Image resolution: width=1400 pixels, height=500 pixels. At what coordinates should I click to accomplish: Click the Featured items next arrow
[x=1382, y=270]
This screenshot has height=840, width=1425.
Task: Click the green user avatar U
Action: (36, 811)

* * * * * * *

> [Instructions for the task]: Can you copy out all of the data above line for line, without changing a single character?

> [Written answer]:
Image resolution: width=1400 pixels, height=500 pixels. At what coordinates should I click to accomplish: Click the Featured items next arrow
[x=1382, y=270]
This screenshot has height=840, width=1425.
Task: Click the green user avatar U
Action: (36, 811)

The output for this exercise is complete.